───── Extract to read
The US Senate just gave the proverbial finger to all of the restaurants who were promised COVID-19 relief funding in the federal Restaurant Revitalization Fund Act of 2021 but who didn’t get a penny because the fund ran dry by May of 2021. 

For a year the National Restaurant Association and its allies inside and outside of Congress, including the tireless Sue Bette of Burlington, Vermont’s Bluebird BBQ restaurant, have been lobbying and working Congress for a replenishment of the RRF to give relief funds to all of the restaurants that applied in 2021 but received nothing. See Bill Introduced in Congress to Replenish the RRF. For a while it looked like their efforts were about to pay off via the Restaurant Revitalization Fund Replenishment Act of 2021, which passed the House and was waiting for approval by the Senate. Those hopes were just dashed on May 19 when the Senate failed to end a filibuster against the bill, effectively killing it.  (It should be noted that all three of Vermont’s representatives in Washington, Rep. Peter Welch and Sens. Pat Leahy and Bernie Sanders, supported the Replenishment Act.)  You can read the National Restaurant Association’s detailed explanation of the sad fate of the bill here:  Senate Filibuster Kills The RRF Replenishment Act. The death of the Replenishment Act leaves 177,000 eligible and deserving restaurants — including hundreds of Vermont restaurants — without the COVID relief funds that some lucky early applicants received. How many restaurants that eventually closed their doors could have survived with full funding of the RRF, we will probably never know. Apparently at this time there is not an evident path forward for RRF replenishment. And for those restaurants that did have to close their doors, replenishment of the RRF would be of no help now.
──────────
───── Excerpted data
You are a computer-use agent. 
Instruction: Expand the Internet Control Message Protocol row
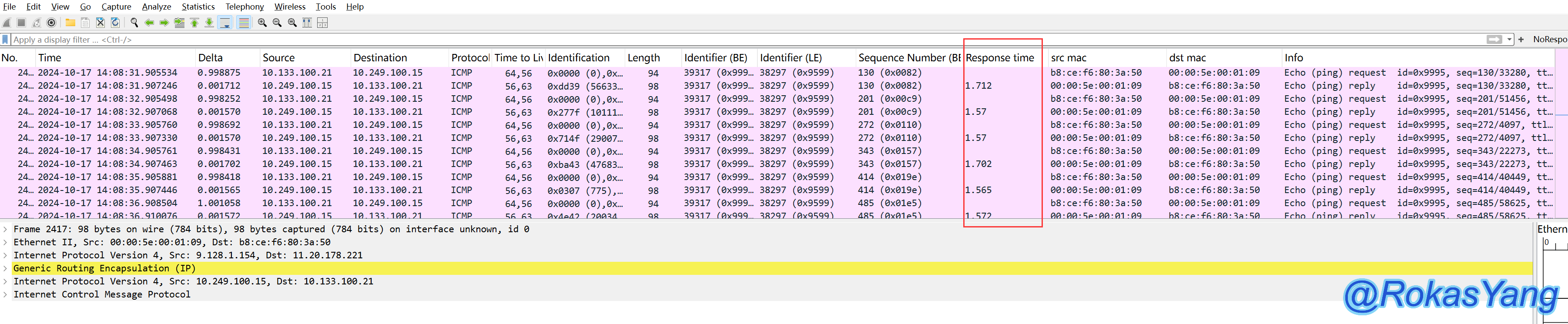(6, 295)
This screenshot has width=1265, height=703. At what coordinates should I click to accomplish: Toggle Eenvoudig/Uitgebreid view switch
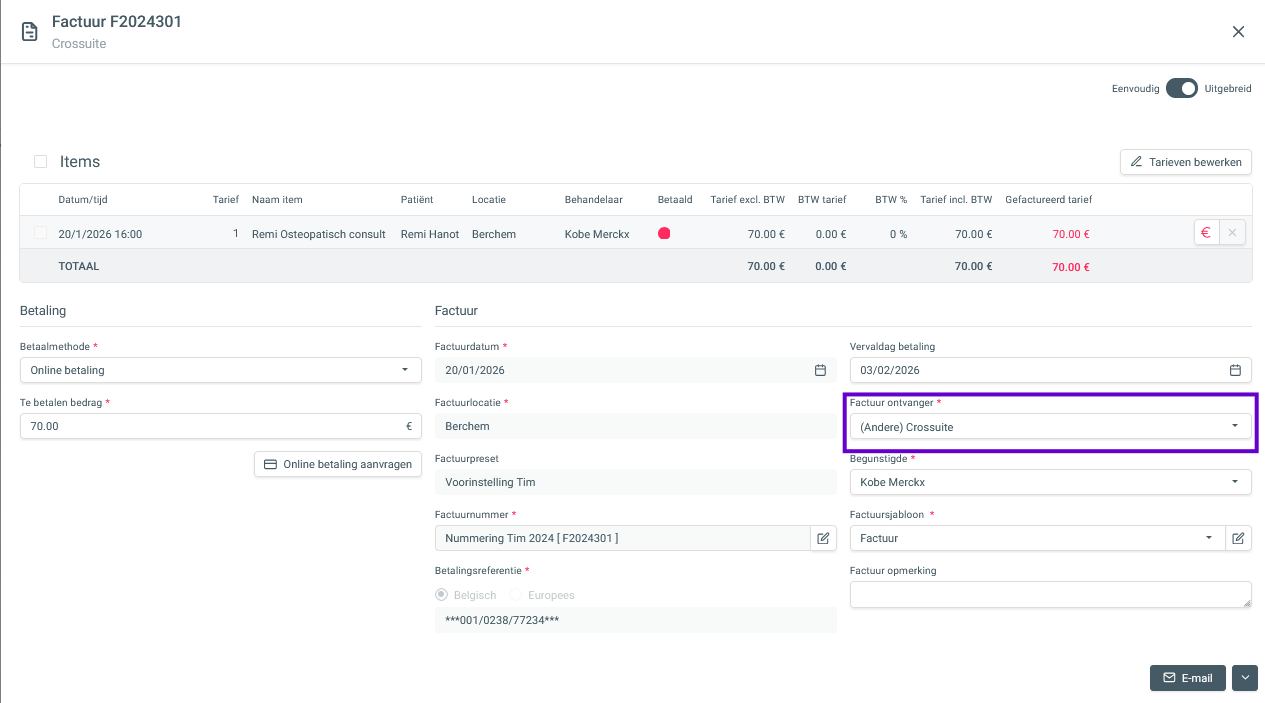pyautogui.click(x=1181, y=88)
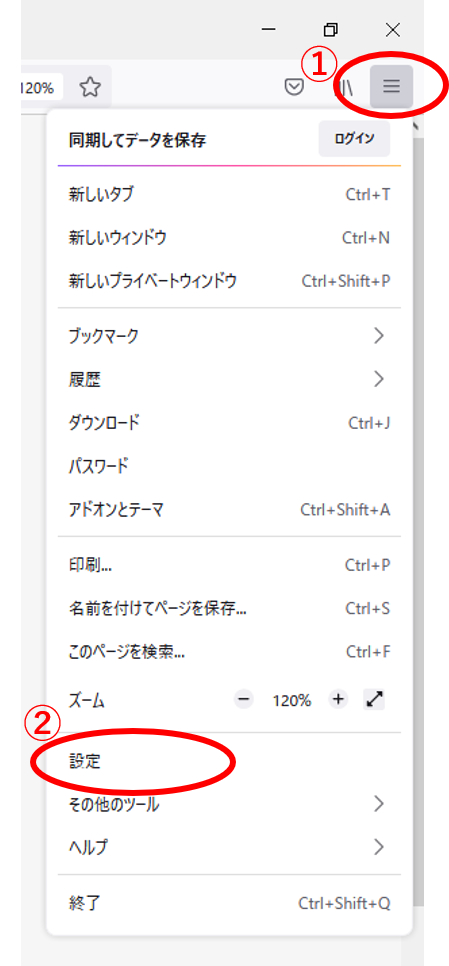This screenshot has width=449, height=966.
Task: Click the Pocket save icon
Action: tap(295, 87)
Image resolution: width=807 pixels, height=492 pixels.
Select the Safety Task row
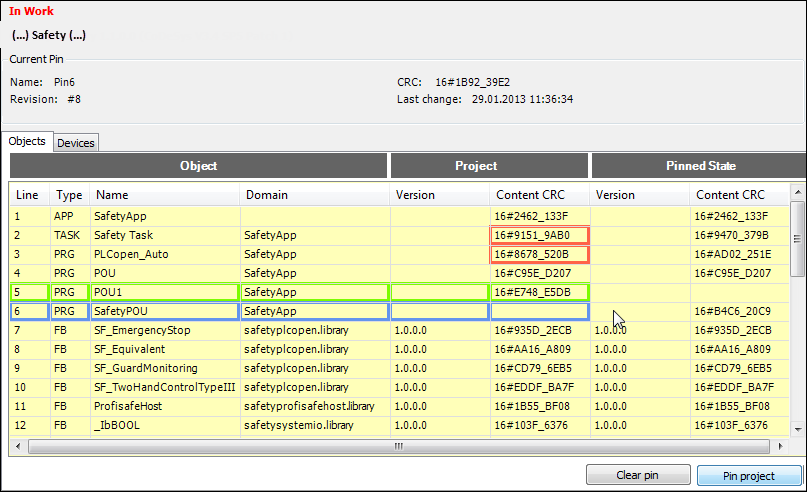pos(165,235)
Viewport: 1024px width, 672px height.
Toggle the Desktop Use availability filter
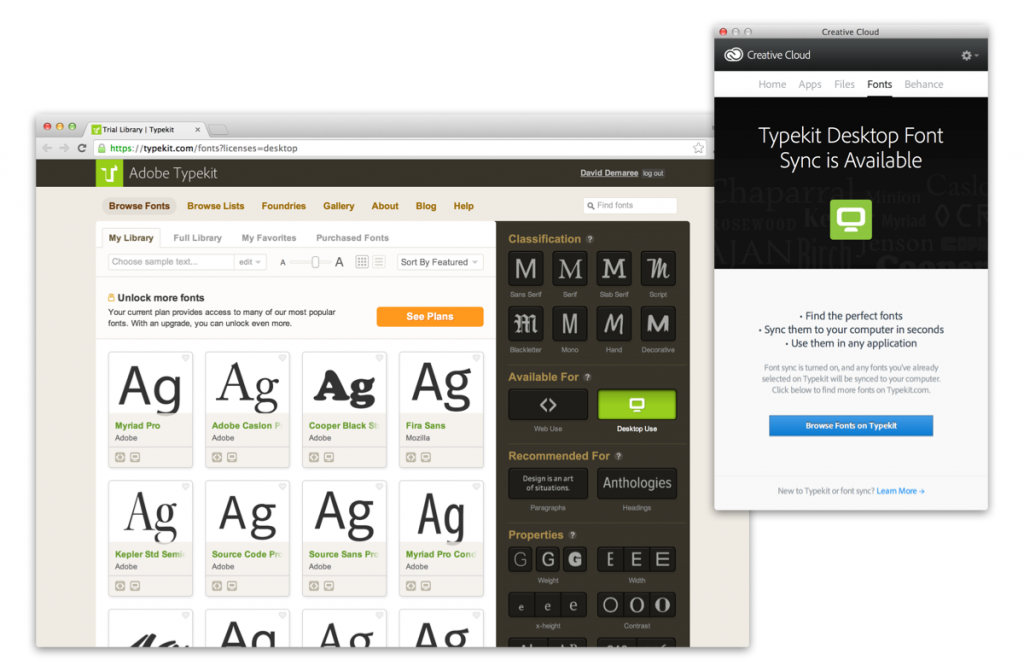tap(637, 404)
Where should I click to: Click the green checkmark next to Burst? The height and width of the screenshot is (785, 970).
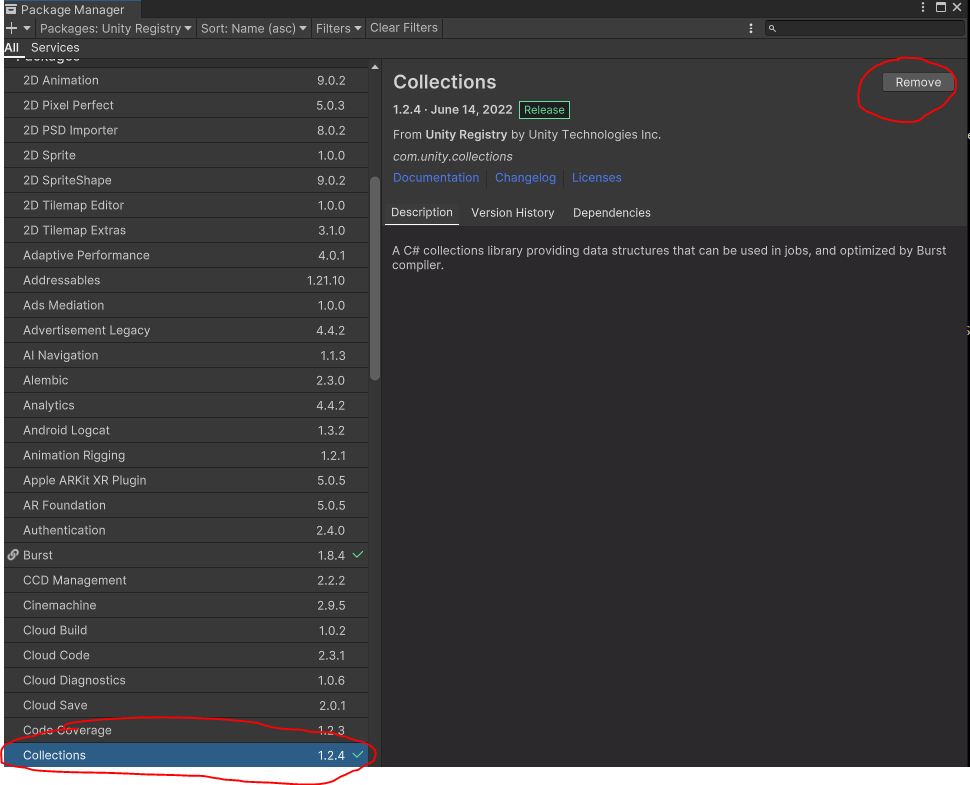tap(358, 555)
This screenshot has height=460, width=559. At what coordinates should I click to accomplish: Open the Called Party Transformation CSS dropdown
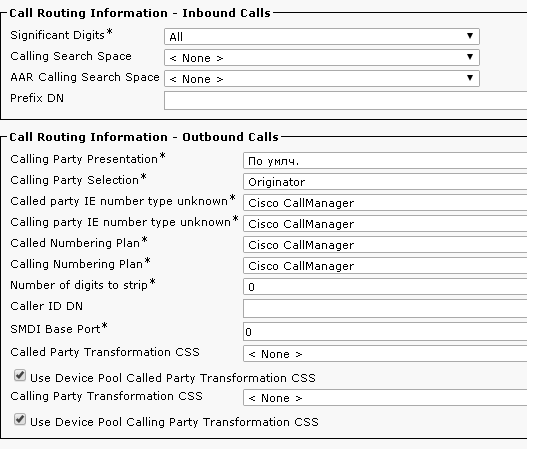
──────────
Task statement. Copy the passage of the restaurant relief fund article word for word, starting at "The US Senate" and ending at "May of 2021.".

Response.
The US Senate just gave the proverbial finger to all of the restaurants who were promised COVID-19 relief funding in the federal Restaurant Revitalization Fund Act of 2021 but who didn’t get a penny because the fund ran dry by May of 2021.